Bogor regency to issue ban on ‘contract marriages’ in Puncak

Bogor Regent Ade Yasin. Photo: Instagram/@ademunawarohyasin
Bogor Regent Ade Yasin. Photo: Instagram/@ademunawarohyasin

West Java’s Bogor regency is set to ban kawin kontrak (contractual marriage) ⁠— a legal and religious loophole used to justify prostitution involving tourists as clients in the hilly resort town of Puncak.

Bogor Regent Ade Yasin announced today the regency’s plan to issue a ban on the practice. The move came after a meeting (ijtima ulama) held by the Bogor chapter of the Indonesian Ulema Council (MUI), who urged the local government to issue a Regional Regulation (Perda) on the matter, though the specific form of regulation has yet to be formally decided. 

In December 2019, the local government noted at least six villages as the main locations for contract marriages in Puncak. Ade claimed that the practice is no longer prevalent in those areas since the onset of COVID-pandemic amid the lack of tourists.

“Kawin kontrak is usually conducted by seasonal foreign tourists who stay for two-three months here. But they can’t do that because of COVID-19 pandemic, because they can’t enter freely. So the practice has decreased greatly,” Ade said.

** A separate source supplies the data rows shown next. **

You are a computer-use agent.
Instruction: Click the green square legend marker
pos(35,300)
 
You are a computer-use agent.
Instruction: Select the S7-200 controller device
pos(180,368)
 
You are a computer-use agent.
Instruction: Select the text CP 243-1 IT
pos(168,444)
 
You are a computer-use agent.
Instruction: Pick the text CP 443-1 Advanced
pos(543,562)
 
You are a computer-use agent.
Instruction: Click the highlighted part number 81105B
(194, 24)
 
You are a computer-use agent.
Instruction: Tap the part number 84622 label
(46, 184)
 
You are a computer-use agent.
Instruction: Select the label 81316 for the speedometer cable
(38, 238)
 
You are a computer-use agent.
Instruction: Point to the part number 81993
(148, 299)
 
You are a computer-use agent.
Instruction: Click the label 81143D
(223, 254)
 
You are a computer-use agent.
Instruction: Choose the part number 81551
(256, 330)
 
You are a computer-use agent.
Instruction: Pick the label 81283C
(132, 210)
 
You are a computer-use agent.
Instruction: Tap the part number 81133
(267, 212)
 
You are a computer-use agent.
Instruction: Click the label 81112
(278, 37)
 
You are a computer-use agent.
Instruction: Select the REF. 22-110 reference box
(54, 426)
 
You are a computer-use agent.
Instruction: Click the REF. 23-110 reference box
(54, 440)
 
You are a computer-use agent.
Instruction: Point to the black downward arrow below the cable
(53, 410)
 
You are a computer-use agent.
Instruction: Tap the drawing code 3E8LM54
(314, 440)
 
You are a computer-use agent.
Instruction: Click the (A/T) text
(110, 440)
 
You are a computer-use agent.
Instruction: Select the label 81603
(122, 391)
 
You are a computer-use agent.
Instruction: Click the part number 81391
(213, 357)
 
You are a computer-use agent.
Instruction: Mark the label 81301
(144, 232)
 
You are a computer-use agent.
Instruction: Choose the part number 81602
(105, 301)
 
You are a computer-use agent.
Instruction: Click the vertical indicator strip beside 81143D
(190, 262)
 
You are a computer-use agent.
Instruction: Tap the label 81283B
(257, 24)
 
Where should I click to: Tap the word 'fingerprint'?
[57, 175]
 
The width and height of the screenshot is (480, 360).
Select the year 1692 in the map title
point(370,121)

“We’re safe for now, hopefully it will be the same going forward. We’ll continue to keep an eye on [kawin kontrak] so that it doesn’t happen again.”

Furthermore, Ade said the government will not hesitate to impose criminal sanctions if similar practices are found in the future, because she considered kawin kontrak as no different from prostitution. 

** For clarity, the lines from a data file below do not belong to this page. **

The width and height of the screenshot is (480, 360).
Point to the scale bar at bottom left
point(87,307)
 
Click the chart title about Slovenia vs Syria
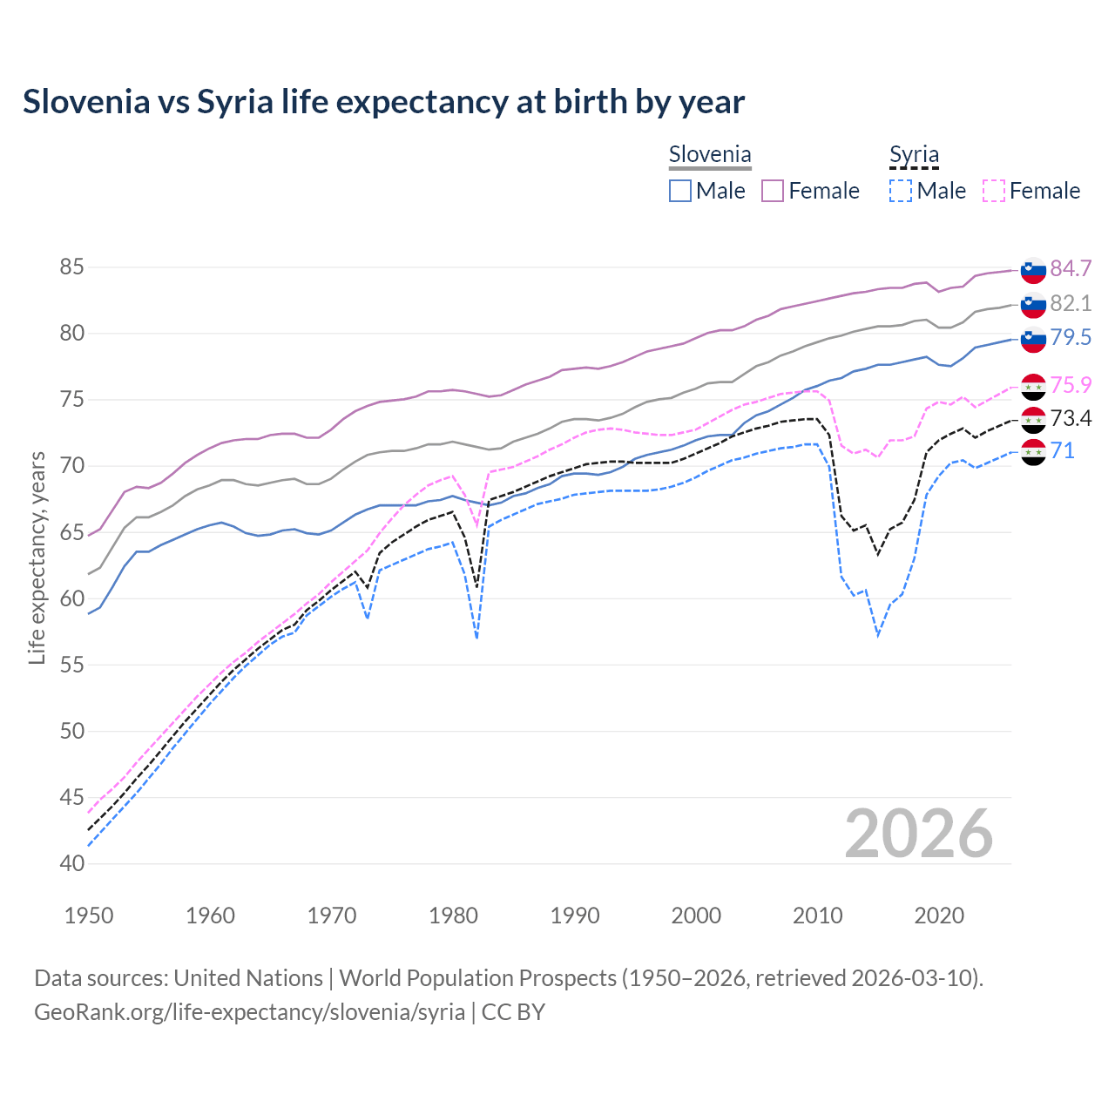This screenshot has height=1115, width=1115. point(383,102)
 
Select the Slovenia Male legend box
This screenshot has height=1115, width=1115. point(680,191)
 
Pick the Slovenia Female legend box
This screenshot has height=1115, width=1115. point(773,191)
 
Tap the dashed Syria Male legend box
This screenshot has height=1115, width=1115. point(901,191)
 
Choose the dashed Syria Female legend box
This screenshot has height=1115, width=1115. point(993,191)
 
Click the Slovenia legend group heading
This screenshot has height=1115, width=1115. point(710,155)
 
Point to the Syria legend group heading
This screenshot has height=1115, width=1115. point(914,155)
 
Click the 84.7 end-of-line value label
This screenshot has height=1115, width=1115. point(1071,268)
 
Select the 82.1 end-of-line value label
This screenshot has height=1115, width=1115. point(1071,303)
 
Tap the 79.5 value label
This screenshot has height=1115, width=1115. point(1071,337)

In practice, kawin kontrak refers to sexual transactions between tourists, mostly Middle Eastern men, and sex workers in Puncak. More often than not, as a guise to avoid the sins of extramarital sex in Islam, clients enter into a contract marriage with the sex workers for several days.

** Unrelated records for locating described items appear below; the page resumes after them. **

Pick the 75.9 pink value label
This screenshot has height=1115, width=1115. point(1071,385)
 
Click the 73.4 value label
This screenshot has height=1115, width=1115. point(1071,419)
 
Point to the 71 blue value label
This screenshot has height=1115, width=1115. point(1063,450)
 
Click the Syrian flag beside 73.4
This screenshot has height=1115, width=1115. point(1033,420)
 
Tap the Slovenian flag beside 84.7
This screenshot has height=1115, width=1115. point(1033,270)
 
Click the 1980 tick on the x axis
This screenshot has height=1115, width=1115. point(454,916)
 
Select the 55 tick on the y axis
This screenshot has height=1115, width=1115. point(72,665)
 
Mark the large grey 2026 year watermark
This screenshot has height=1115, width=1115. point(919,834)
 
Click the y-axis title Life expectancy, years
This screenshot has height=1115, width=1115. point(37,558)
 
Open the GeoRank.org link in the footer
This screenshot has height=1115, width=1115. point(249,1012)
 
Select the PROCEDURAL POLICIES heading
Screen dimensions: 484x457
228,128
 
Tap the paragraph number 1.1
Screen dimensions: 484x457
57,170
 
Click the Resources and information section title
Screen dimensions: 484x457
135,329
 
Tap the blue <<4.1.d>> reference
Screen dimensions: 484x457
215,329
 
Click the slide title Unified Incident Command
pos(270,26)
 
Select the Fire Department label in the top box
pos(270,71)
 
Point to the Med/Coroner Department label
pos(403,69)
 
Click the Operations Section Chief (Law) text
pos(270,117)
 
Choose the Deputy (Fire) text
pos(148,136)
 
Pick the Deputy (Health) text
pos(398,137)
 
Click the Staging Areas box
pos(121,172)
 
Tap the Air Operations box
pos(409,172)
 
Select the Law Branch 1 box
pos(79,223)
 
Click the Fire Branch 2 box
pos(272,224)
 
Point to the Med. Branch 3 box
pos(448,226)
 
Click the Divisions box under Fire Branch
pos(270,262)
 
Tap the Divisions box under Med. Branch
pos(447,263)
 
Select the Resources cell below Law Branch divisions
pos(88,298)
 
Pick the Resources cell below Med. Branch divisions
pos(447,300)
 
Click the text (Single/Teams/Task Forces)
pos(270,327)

Parts of Puncak have been dominated by Middle Eastern tourists in recent years, with kawin kontrak being one of the main draws for men from the region according to reports on the subject that date back decades.

In 2006, then-Vice President Jusuf Kalla infamously encouraged the practice, saying that, “children left behind will have good genes [from their Arab fathers] and they can become soap opera stars.” In reality, however, there have been serious concerns about the welfare of the sex workers, particularly if they were forced to raise children resulting from their contract marriages on their own.